In the ever-changing real estate landscape, the demand for affordable housing remains a formidable force. With innovative developments and a commitment to equitable practices, the industry is working to bridge the gap between demand and supply in a subsector that is undergoing significant changes.
It’s a simple fact. Potential tenants aren’t prioritizing the same things as in years past, and according to The Habitat Company Vice President of Community Development David Mevis, various factors, like the ongoing evolution of work dynamics, has ushered in a new era of housing demands.
To start, the incorporation of “work from home” flexibility into housing units and common areas is a prominent trend. With remote work becoming the norm, renters now expect the convenience of remote-work capabilities—a shift in preference that has prompted developers to integrate advanced technology, such as keyless entry systems, throughout buildings, which not only enhances the resident experience, but also improves operational efficiency.
And the increasing emphasis on holistic well-being cannot be ignored, for example, the focus on wellness amenities that cater to both physical and mental health. Outdoor spaces designed for social engagement and fitness activities, including yoga classes, have become highly demanded. Simultaneously, the industry’s commitment to sustainability and green building practices has grown stronger. Equitable Transit Oriented Developments (ETOD) have gained traction, with a focus on creating inclusive projects that cater to diverse socio-economic groups.
However, with these trends comes unique challenges. Mevis said that developers are tasked with managing an expanding set of policy objectives aimed at addressing various social challenges though affordable housing. Despite these objectives, though, resources are diminishing, exposing developers to significant risks and financial exposure. Bureaucratic hurdles at various levels of review and approval further compound the complexities of the development process.
When assessing the state of affordable housing demand and occupancy rates, Mevis emphasized the rising need for subsidized housing.
“Subsidized rents have increased materially,” Mevis said, “driven by inflation adjusted rent limits. In consideration of the demand for affordable housing units, those units earmarked for individuals and families at 60% AMI should be 100% occupied. However, the lack of efficiency in the workflow process primarily for subsidized housing is a contributing factor for lower occupancy rates.”
Habitat is one company actively contributing to the transformation of the region’s affordable housing landscape, with three projects in specific poised to make a significant impact: 43 Green, OC Living and LeClaire Courts.

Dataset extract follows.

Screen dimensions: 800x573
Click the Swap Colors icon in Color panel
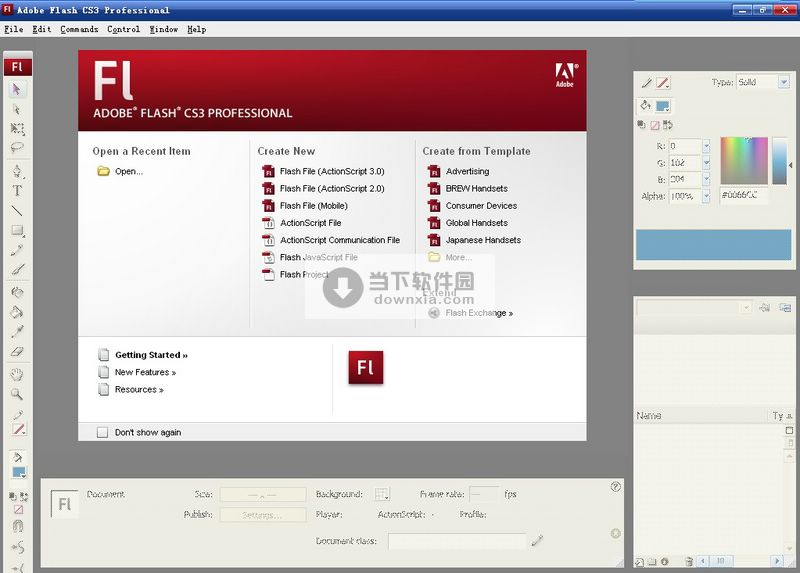[668, 125]
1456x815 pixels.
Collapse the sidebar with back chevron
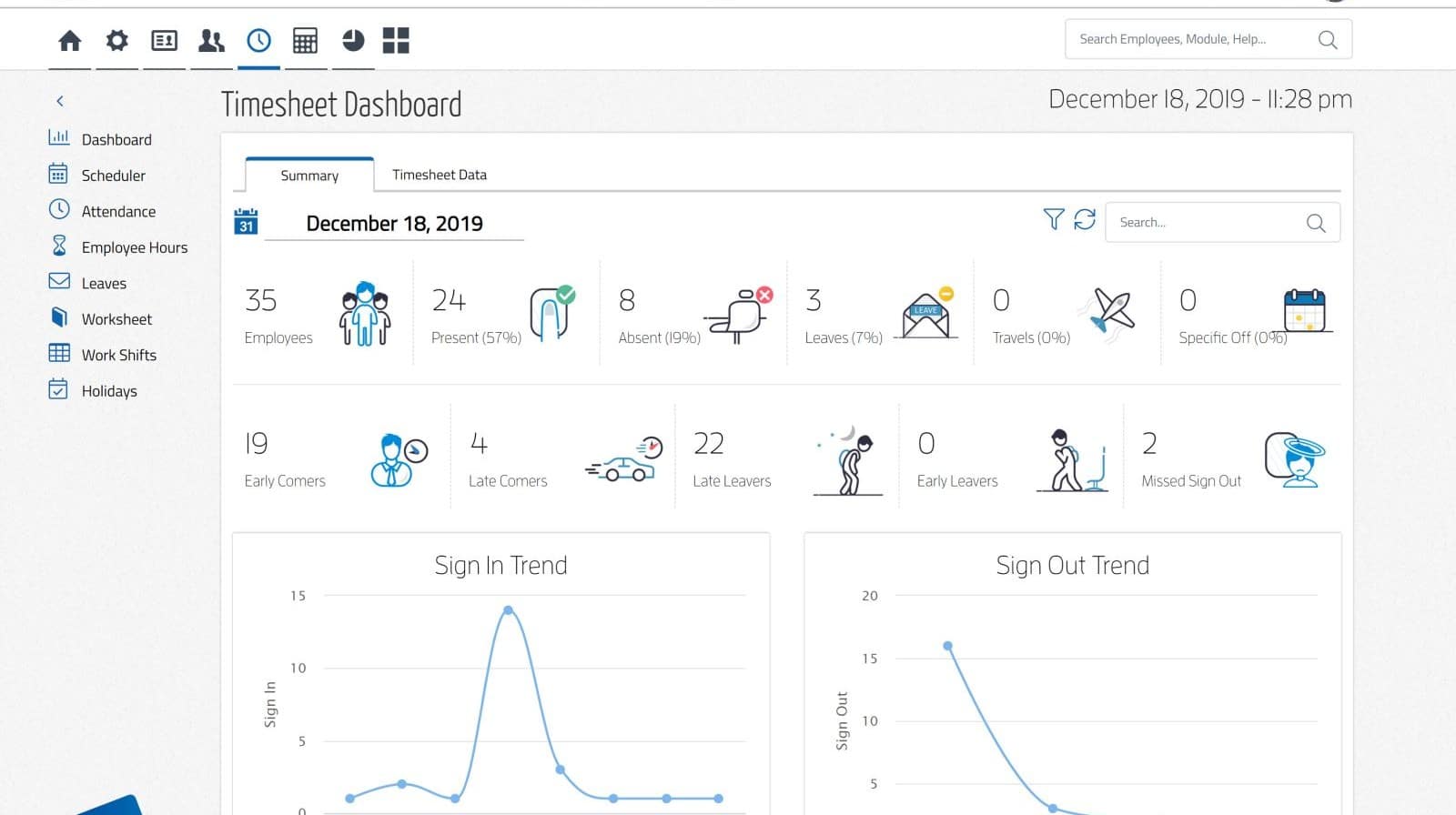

43 Green, which is located adjacent to the 43rd Street Green Line CTA station in Bronzeville, is the first equitable transit-oriented development (ETOD) on Chicago’s South Side. Habitat welcomed its first residents in June to the recently completed Phase I residential building, which includes 99 units, 50 of which are affordable. In addition, construction has started on the 80-unit Phase II residential building.
OC Living, the residential phase of the $200 million Ogden Commons mixed-use development in Chicago’s North Lawndale neighborhood, broke ground this past spring and will welcome its first residents in early 2024. All told, the multi-phase project will bring 350 mixed-income housing units to the area, more than half of which are affordable.
The first phase, three-story commercial building was completed in 2021 and is now open and home to Sinai Health’s One Lawndale Community Care and Surgery Center, bringing critical outpatient services to the area, as well as Wintrust Bank and Momentum Coffee.
LeClaire Courts is in the early stages of redevelopment on the site of the former LeClaire Courts public housing complex. Last month, CHA gave the green to the residential development, which will include over 350 affordable and market-rate apartment units.
Impressive developments, but they haven’t been easy, considering how financing options and capital availability for affordable projects have evolved during the past year. COVID-19 resources have largely dried up, while construction and other development costs have inflated dramatically. Not to mention, borrowing power has been reduced due to interest rate hikes, resulting in the need to rescale to smaller development sizes with fewer units getting built. Many projects have stalled out and fewer new projects are moving forward, as affordable housing is becoming as expensive to develop—or more so—than market rate housing. Mevis said growing regulations, policy objectives and program requirements that accompany affordable housing funding sources, however well-intentioned, work against the goal of simply producing more units of affordable housing quickly and efficiently to tackle the shortage.
In short, affordable housing is more complex and costly than ever—and that’s not expected to reverse any time soon. At the same time, Mevis said there’s a necessary push to expand diversity and equitability in development, ownership and management of affordable housing.
“Without significant financial support of, and technical assistance to, the targeted developers, these goals will be difficult to meet,” Mevis said. “Housing agencies must embrace flexibility, creativity and open-mindedness in the laboratory of ideas, structures and solutions to deliver on this objective.